Financial Times Business Book of the Year 2022 - The Shortlist
The Financial Times has announced the shortlist for this year's Business Book of the Year Award. The winner will be announced on December 5th and will receive a £30.000 prize.
The shortlisted titles explore the challenges of global capitalism, from energy politics to chip shortages and we're happy to see three B&G titles among them:
Chris Miller: CHIP WAR: The Fight For the World’s Most Critical Technology – Scribner/S&S
Power in the modern world - military, economic, geopolitical - is built on a foundation of computer chips. America has maintained its lead as a superpower because it has dominated advances in computer chips and all the technology that chips have enabled. (Virtually everything runs on chips: cars, phones, the stock market, even the electric grid.) Now that edge is in danger of slipping, undermined by the naïve assumption that globalising the chip industry and letting players in Taiwan, Korea and Europe take over manufacturing serves America’s interests.

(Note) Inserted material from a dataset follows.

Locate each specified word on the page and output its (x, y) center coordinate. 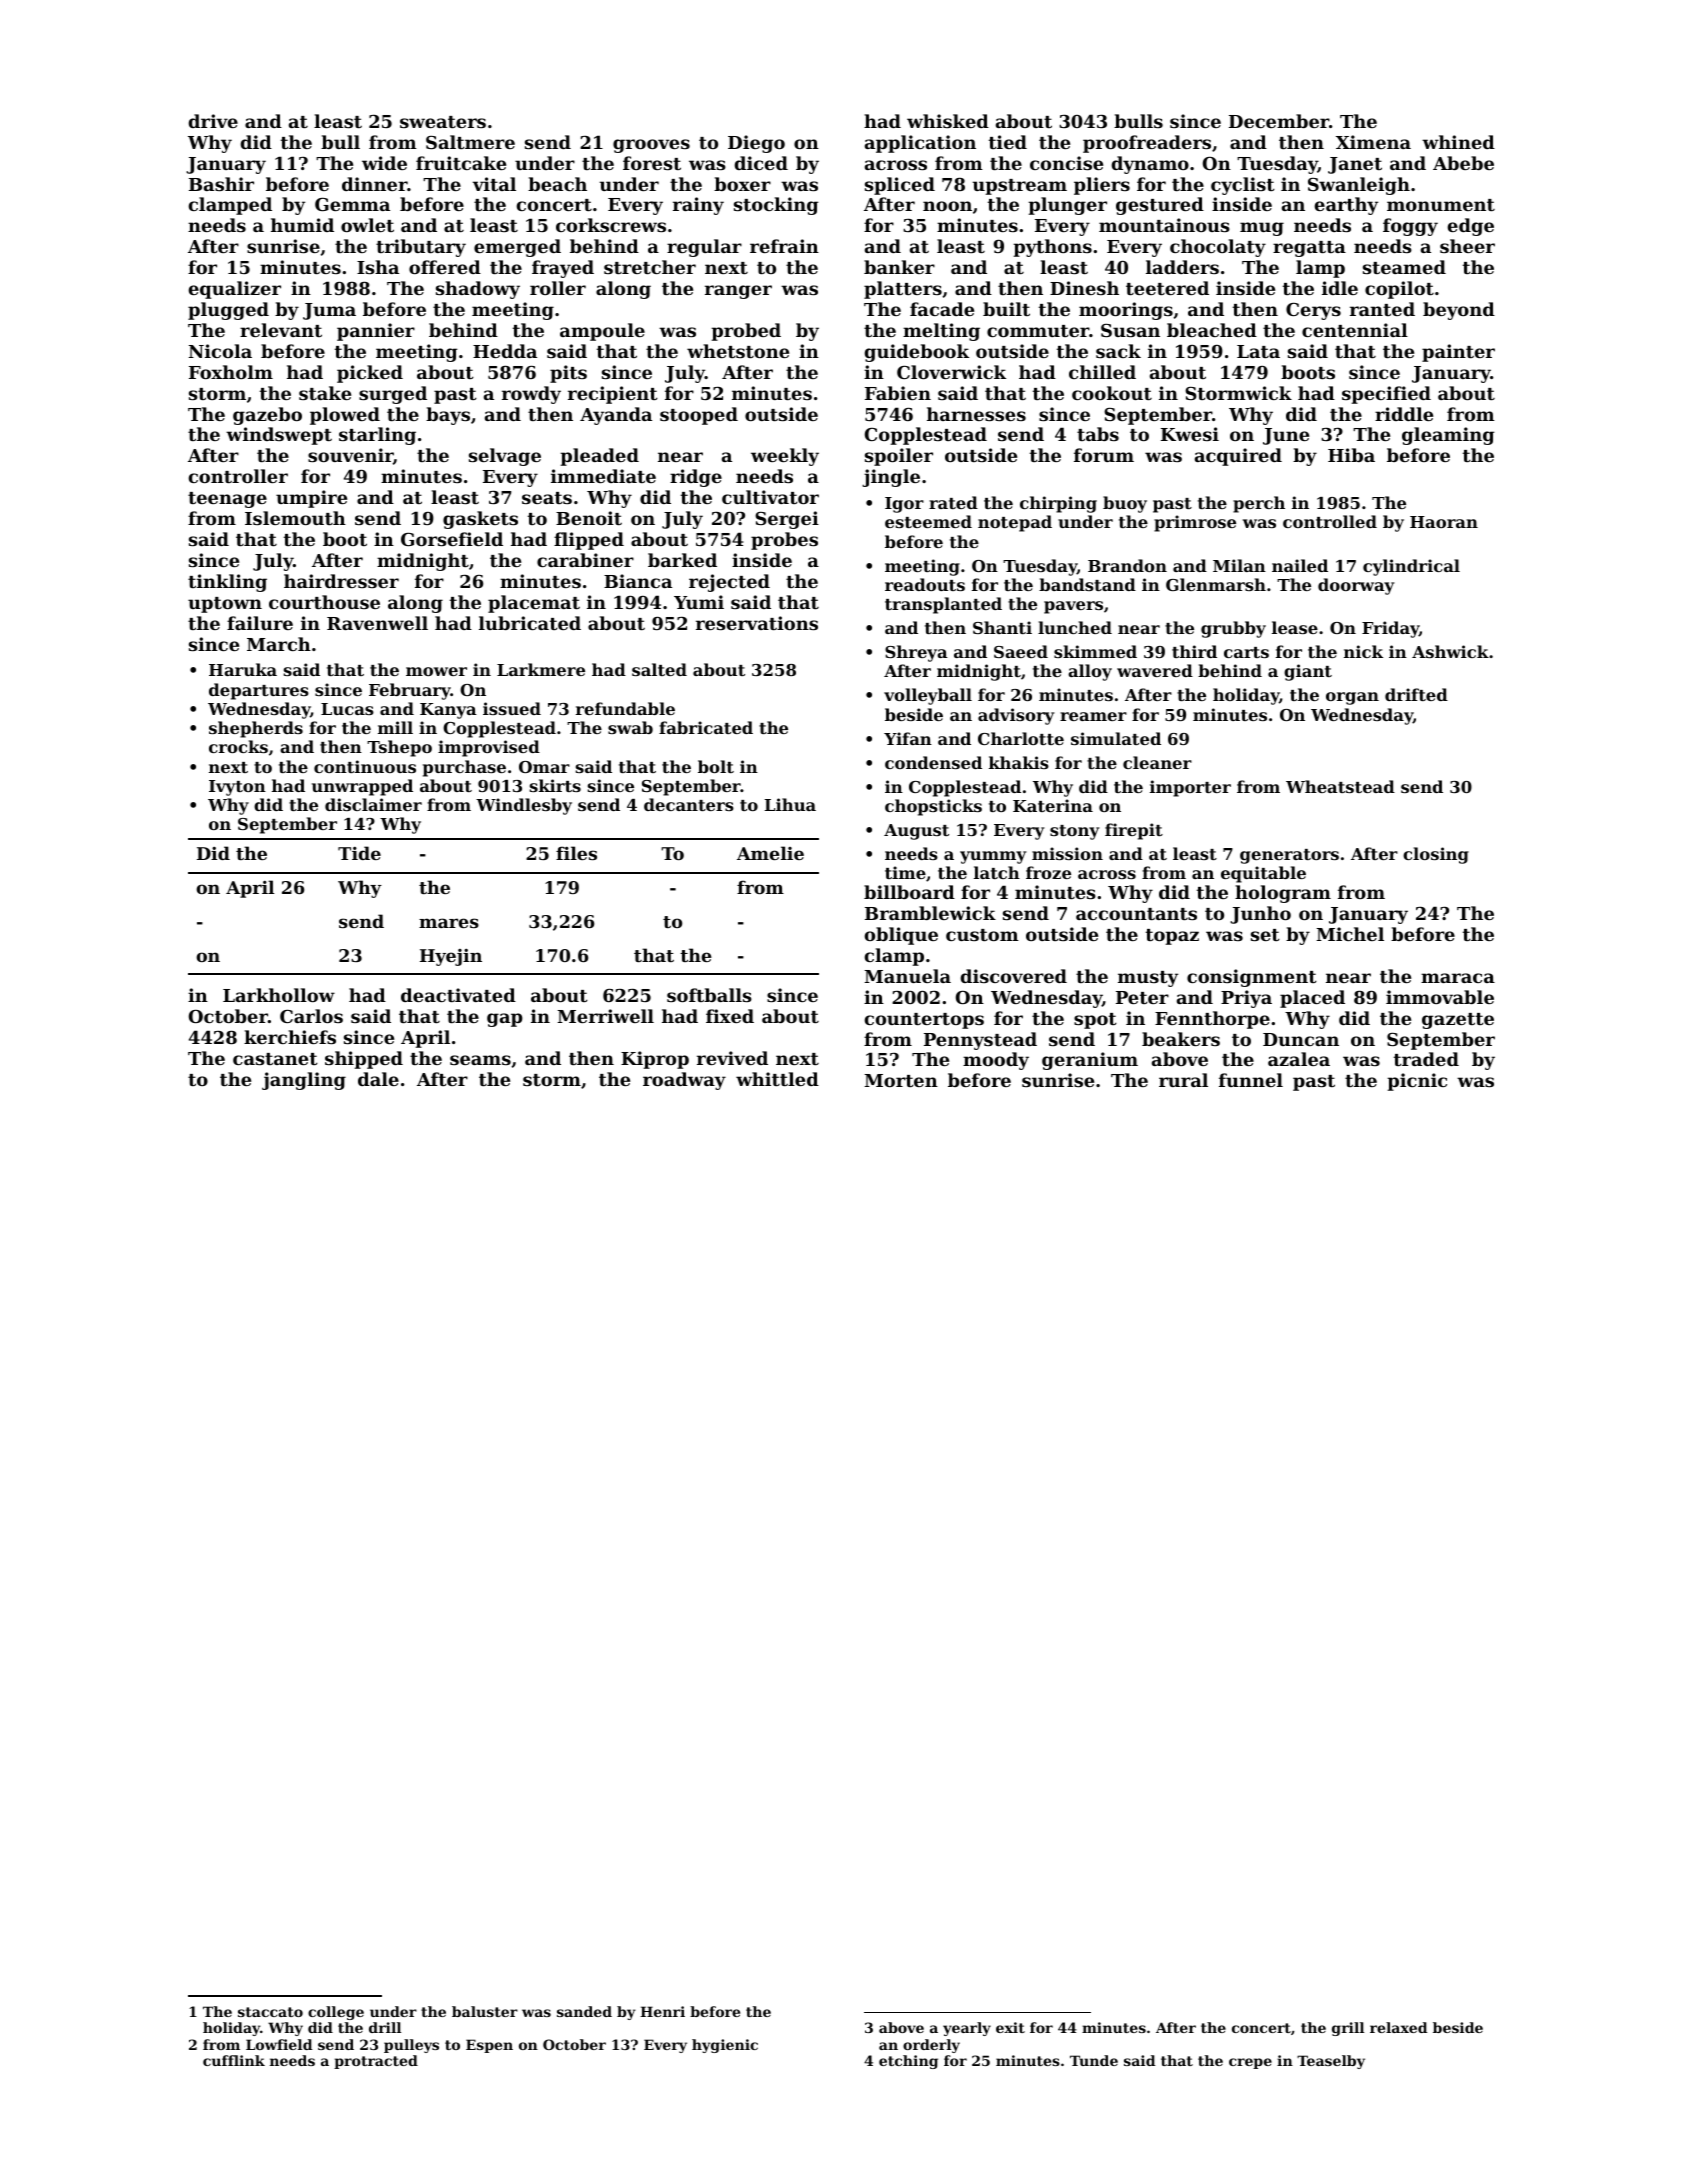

Economic historian Chris Miller recounts the fascinating sequence of events that led to the United States perfecting chip design, and how faster chips helped defeat the Soviet Union (by rendering the Russians’ arsenal of precision-guided weapons obsolete). The battle to control this industry will shape our future.
Matthew Campbell and Kit Chellel: DEAD IN THE WATER: Murder and Fraud in the World's Most Secretive Industry – Ross Yoon Agency
In July 2011, the oil tanker Brillante Virtuoso was drifting through the treacherous Gulf of Aden when a crew of pirates attacked and set her ablaze in a devastating explosion. But when David Mockett, a maritime surveyor working for Lloyd’s of London, inspected the damaged vessel, he was left with more questions than answers. Soon after his inspection, he was murdered.
Dead in the Water is a shocking expose of the criminal inner-workings of international shipping, an old-world industry at the backbone of our global economy. Through first-hand accounts of those who lived the hijacking – from members of the ship’s crew and witnesses to the attacks, to the ex-London detectives turned private investigators seeking to solve Mockett’s murder – award-winning reporters Matthew Campbell and Kit Chellel piece together the astounding truth behind one of the most brazen financial frauds in history.
Sebastian Mallaby: THE POWER LAW: Venture Capital and the Art of Disruption – The Gernert Company
Innovations rarely come from “experts.” Jeff Bezos was not a bookseller; Elon Musk was not in the auto industry. When it comes to innovation, a legendary venture capitalist told Sebastian Mallaby, the future cannot be predicted, it can only be discovered. Most attempts at discovery fail, but a few succeed at such a scale that they more than make up for everything else. That extreme ratio of success and failure is the power law that drives venture capital, Silicon Valley, the tech sector, and, by extension, the world.
Drawing on unprecedented access to the most celebrated venture capitalists of all time, award-winning financial historian Sebastian Mallaby tells the story of this strange tribe of financiers who have funded the world’s most successful companies, from Google to SpaceX to Alibaba. With a riveting blend of storytelling and analysis, The Power Law makes sense of the seeming randomness of success in venture capital, an industry that relies, for good and ill, on gut instinct and personality rather than spreadsheets and data.